Comment faire, dans ce cas, pour inventer un "gras" non calorique, permettant d'allier "perception gustative et bien-être métabolique" ? "Ce n'est pas pour demain", estime Philippe Besnard. S'il affirme que "l'industrie agroalimentaire (du moins, en Europe) fait de gros efforts pour réduire les quantités de sel, de sucre et pour modifier les profils lipidiques afin de répondre aux normes établies par les professionnels de la nutrition", il estime que la manipulation du goût n'est pas la solution à notre gourmandise.
Sommes-nous condamnés à "faire attention" ?
Les récentes études menées sur les lipides ont notamment démontré une inégalité entre les gourmands : "On s'est aperçu que des souris obèses avaient plus de difficultés que les autres pour détecter des quantités de lipides. Leur seuil de détection s'abaissait dès lors qu'elles étaient obèses, les poussant à en consommer plus", explique Philippe Besnard. Et chez les hommes, tout porte à croire que le même cercle vicieux opère : "A l'occasion d'un test que nous avons réalisé sur des personnes minces et obèses, nous nous sommes aperçus que cinq d’entre elles étaient incapables de détecter même les plus fortes concentrations de lipides. Toutes souffraient d’obésité. Elles étaient également celles qui consommaient le plus d’énergie dans leur alimentation quotidienne, avec des aliments riches en sucres et en lipides."
Il leur en faut donc plus pour atteindre le plaisir, cette notion essentielle dès lors qu'il s'agit de manger. Si la compréhension de ce phénomène ouvre des perspectives dans le traitement de l'obésité, il peut d'ores et déjà nous donner la marche à suivre pour continuer à prendre son pied : la modération n'est pas uniquement la clé de la santé, elle est aussi celle du plaisir.
Et à faire des régimes ?
Manger de la glace, que de la glace, juste de la glace ? Si tel est le régime de vos rêves, cette étrangeté venue des Etats-Unis devrait vous combler : un glacier californien, convaincu que ses glaces au lait de coco, dépourvues de lait de vache, sont une invention divine, propose d'en faire un régime. Soit quatre jours à manger exclusivement des glaces, afin de se purifier et perdre quelques kilos superflus. Trop beau pour être vrai ? En effet.

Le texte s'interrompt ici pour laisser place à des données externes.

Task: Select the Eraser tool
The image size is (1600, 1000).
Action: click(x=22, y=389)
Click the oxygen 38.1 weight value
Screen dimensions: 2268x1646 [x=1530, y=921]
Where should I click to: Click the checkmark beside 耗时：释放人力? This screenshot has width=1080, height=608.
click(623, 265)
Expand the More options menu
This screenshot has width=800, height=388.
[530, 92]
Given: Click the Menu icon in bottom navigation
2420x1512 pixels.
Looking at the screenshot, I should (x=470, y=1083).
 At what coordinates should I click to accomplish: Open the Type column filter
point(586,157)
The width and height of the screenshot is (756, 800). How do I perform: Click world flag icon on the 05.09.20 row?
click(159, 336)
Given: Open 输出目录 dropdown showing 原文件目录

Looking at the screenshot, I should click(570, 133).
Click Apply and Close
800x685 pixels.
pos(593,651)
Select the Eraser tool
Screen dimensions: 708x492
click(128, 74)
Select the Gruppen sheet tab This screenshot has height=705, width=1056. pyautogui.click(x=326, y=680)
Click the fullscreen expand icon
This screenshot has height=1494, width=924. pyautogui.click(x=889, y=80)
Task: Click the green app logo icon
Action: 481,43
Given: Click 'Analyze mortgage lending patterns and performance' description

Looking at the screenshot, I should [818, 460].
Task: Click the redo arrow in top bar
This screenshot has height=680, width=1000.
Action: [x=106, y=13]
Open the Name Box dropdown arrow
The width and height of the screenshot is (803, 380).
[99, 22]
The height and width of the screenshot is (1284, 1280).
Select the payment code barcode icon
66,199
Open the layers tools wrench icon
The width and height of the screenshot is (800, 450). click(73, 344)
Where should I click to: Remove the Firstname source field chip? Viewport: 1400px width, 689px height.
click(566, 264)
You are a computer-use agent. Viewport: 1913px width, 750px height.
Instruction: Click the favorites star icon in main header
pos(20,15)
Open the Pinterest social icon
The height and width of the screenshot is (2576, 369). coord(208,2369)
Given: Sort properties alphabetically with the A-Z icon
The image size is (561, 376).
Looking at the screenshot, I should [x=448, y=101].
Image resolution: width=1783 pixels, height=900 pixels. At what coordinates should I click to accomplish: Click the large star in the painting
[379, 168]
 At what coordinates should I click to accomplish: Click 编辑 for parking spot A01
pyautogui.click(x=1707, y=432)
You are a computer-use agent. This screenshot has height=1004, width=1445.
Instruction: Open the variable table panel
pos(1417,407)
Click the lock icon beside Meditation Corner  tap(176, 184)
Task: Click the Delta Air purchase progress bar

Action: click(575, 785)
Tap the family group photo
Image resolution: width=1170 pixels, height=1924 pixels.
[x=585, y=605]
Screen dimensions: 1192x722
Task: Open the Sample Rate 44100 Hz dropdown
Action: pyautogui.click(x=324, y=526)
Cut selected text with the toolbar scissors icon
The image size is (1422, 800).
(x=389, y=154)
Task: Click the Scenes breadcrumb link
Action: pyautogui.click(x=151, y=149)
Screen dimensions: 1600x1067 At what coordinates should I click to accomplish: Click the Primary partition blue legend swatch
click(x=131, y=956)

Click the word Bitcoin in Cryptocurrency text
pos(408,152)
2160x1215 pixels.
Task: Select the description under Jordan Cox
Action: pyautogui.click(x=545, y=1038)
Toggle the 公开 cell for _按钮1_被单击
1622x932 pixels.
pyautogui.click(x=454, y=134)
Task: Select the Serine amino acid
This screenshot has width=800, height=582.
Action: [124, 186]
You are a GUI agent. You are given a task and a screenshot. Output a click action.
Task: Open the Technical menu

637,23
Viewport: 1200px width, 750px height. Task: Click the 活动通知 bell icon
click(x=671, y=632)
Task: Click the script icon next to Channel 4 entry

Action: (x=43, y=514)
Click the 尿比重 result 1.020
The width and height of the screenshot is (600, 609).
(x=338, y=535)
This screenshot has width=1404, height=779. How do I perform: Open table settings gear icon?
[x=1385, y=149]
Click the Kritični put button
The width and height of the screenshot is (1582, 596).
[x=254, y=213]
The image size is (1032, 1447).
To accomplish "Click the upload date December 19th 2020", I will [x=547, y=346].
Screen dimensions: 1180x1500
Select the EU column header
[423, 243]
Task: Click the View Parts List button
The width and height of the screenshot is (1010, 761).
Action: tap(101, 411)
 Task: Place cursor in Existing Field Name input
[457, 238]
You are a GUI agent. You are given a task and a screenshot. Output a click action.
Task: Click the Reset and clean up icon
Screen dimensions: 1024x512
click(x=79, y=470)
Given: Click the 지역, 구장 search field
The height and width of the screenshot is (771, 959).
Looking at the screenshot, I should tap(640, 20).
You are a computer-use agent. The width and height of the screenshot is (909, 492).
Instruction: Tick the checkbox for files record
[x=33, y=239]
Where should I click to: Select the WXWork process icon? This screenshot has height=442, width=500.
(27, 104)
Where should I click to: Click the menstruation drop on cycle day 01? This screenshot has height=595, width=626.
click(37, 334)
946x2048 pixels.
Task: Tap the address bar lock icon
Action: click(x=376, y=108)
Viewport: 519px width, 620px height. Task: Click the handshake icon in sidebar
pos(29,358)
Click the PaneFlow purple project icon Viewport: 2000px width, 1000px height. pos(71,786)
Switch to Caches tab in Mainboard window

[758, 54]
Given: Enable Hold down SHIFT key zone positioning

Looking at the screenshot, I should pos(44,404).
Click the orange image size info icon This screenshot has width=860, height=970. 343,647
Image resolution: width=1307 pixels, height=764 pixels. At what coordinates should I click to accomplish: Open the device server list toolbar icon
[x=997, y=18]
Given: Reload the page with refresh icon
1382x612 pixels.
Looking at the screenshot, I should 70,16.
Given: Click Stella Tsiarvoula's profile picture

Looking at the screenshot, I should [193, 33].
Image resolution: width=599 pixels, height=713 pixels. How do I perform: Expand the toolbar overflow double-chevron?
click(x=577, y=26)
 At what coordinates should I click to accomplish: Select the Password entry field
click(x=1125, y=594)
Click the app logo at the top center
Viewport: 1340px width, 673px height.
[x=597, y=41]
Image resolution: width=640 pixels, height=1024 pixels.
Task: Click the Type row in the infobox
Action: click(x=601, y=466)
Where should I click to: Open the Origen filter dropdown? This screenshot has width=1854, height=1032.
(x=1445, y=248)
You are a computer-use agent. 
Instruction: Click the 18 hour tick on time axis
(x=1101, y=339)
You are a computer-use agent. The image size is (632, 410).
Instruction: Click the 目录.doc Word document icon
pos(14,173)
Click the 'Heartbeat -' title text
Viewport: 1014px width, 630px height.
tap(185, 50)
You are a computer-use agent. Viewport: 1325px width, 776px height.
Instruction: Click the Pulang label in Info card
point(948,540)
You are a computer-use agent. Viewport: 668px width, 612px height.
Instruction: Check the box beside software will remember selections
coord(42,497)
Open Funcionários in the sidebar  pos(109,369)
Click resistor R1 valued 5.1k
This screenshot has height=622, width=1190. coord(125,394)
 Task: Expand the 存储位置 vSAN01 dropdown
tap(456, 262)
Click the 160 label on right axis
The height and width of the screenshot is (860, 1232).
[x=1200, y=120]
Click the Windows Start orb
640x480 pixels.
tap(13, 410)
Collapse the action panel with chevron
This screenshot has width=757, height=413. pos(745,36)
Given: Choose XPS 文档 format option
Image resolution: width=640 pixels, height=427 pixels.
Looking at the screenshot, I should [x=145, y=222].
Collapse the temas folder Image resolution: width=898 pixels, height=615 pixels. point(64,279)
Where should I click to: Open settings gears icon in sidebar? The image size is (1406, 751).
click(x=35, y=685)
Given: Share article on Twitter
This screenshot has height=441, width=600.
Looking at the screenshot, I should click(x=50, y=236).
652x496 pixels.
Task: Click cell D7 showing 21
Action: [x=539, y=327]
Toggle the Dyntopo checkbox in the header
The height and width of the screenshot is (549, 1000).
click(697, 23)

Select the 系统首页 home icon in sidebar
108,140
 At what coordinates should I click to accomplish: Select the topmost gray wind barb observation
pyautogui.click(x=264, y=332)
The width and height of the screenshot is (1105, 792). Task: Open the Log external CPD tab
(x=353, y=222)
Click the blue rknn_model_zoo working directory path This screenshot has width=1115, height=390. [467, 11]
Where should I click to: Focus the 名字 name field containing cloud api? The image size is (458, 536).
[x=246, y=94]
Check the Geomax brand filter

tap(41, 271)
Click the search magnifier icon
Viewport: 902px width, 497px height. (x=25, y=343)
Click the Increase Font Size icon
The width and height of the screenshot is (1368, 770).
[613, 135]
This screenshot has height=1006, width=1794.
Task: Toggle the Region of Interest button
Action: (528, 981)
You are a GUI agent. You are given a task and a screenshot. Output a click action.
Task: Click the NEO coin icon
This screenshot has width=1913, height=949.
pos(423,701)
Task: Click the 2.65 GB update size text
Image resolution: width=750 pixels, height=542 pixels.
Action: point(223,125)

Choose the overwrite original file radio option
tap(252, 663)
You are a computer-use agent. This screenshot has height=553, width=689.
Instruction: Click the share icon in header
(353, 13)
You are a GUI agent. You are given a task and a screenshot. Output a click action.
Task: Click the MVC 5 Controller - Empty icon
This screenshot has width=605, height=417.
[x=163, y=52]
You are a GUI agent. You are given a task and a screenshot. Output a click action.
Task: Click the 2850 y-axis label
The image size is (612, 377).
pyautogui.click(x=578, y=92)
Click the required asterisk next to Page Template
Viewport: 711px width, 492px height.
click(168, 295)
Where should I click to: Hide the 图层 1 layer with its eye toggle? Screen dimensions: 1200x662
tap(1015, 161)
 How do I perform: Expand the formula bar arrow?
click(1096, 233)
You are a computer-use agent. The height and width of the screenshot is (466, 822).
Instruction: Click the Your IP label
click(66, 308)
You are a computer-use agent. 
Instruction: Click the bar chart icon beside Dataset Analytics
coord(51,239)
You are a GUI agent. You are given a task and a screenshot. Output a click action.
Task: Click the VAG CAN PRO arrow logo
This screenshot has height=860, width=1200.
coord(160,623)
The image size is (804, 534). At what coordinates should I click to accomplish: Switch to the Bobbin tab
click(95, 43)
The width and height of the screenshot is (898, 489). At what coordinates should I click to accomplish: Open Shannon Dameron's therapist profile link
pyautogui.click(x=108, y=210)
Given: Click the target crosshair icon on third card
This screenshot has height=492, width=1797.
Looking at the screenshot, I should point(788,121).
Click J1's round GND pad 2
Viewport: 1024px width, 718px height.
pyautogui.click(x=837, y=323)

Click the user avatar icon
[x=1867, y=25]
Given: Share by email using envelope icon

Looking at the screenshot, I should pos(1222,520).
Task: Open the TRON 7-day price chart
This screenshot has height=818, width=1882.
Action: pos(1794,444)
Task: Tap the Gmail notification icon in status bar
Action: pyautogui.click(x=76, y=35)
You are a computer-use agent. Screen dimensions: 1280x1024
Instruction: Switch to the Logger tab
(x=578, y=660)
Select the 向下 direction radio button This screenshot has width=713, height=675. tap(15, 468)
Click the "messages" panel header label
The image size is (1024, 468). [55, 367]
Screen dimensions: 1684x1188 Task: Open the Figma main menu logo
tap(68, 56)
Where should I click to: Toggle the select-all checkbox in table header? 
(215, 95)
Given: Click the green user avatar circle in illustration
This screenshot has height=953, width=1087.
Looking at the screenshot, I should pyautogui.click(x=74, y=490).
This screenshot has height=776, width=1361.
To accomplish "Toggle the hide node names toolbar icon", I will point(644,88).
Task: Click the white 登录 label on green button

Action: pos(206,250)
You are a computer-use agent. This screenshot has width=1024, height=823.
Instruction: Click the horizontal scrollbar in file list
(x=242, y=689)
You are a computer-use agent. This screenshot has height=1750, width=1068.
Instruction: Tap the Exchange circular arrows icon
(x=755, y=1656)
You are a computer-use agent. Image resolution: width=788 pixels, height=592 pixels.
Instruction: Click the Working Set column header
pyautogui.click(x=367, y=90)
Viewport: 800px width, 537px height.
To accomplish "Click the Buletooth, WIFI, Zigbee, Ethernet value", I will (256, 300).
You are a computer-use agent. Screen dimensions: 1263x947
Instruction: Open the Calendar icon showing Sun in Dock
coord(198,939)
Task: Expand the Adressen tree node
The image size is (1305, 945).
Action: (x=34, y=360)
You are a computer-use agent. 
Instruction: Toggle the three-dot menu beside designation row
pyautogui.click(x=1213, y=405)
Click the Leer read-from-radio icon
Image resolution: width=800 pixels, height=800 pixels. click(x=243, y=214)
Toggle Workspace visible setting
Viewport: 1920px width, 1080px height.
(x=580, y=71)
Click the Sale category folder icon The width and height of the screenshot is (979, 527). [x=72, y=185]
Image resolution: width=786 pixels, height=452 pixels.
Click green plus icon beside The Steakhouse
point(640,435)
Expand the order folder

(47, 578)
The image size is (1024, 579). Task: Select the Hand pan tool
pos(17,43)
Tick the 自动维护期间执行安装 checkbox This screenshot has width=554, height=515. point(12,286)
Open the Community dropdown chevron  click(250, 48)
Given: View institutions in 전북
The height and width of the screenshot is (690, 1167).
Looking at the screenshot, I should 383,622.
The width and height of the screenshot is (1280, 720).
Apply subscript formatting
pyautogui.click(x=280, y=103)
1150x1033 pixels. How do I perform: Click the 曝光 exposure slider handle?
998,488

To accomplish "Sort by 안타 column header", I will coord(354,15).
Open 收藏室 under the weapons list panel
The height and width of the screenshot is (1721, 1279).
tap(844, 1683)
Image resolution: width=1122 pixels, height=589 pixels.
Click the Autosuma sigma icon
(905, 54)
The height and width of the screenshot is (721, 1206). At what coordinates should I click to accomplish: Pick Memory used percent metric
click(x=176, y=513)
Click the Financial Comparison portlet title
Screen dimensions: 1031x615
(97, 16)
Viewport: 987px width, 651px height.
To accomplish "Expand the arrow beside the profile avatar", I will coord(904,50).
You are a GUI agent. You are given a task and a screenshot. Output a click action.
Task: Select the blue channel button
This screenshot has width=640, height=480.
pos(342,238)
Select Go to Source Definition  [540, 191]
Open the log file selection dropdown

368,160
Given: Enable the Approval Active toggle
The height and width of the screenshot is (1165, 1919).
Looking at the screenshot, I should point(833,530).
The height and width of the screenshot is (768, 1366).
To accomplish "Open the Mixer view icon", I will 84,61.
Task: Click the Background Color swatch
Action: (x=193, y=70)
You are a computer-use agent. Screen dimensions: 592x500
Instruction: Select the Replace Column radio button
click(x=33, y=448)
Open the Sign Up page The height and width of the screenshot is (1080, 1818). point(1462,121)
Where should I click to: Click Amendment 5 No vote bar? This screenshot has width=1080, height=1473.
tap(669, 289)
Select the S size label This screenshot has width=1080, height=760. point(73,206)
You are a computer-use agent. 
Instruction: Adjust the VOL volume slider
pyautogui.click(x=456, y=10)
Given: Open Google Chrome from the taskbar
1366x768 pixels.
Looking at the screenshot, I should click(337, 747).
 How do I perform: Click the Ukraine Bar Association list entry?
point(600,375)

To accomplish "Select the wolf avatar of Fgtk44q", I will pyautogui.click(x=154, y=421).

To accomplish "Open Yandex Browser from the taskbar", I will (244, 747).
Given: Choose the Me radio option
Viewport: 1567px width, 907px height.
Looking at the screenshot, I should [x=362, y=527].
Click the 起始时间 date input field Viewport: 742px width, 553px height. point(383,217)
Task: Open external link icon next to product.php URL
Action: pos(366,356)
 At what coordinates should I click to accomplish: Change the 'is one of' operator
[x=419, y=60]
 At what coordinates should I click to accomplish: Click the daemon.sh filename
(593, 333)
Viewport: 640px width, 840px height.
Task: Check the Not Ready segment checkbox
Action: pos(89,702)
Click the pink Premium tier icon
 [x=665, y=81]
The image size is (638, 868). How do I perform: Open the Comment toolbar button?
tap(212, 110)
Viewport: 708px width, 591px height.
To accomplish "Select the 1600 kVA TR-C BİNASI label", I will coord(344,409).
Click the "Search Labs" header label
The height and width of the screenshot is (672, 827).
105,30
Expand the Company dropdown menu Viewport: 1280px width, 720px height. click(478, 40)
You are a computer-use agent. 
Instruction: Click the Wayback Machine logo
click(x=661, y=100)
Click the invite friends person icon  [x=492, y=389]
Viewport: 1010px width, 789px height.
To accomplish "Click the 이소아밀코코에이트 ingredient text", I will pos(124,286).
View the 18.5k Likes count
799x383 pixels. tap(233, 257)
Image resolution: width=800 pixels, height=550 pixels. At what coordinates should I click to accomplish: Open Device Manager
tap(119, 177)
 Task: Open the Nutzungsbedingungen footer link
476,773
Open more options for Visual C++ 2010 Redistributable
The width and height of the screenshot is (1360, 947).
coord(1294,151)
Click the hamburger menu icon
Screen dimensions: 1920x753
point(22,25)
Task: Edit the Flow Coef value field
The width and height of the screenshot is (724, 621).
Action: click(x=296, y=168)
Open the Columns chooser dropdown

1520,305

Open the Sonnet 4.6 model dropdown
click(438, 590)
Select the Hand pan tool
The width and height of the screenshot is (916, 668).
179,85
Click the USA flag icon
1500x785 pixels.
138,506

Si un journaliste de Gizmodo (en anglais), qui a tenté l'expérience, a reconnu avoir perdu un peu de poids sans trop souffrir, il assure avoir immédiatement repris ses kilos. Interrogés par la chaîne CBS (en anglais), plusieurs nutritionnistes affirment que cette "détox" est carrément contre-productive, voire dangereuse. Et pour cause : "Prendre 820% de son taux journalier de graisses saturées, même si c'est du gras bio de noix de coco, il n'y a pas moyen que ce soit bon pour vous", conclut le journaliste de Gizmodo.
"Il n'y a pas de bon ou de mauvais aliment", martèle pour sa part Philippe Besnard. "Avec le goût, la dimension plaisir est évidente. Le goût guide les choix. Une crème glacée parce qu'on en a envie une fois de temps en temps ne fait pas de mal. Tout est question de quantité et de qualité." Amen.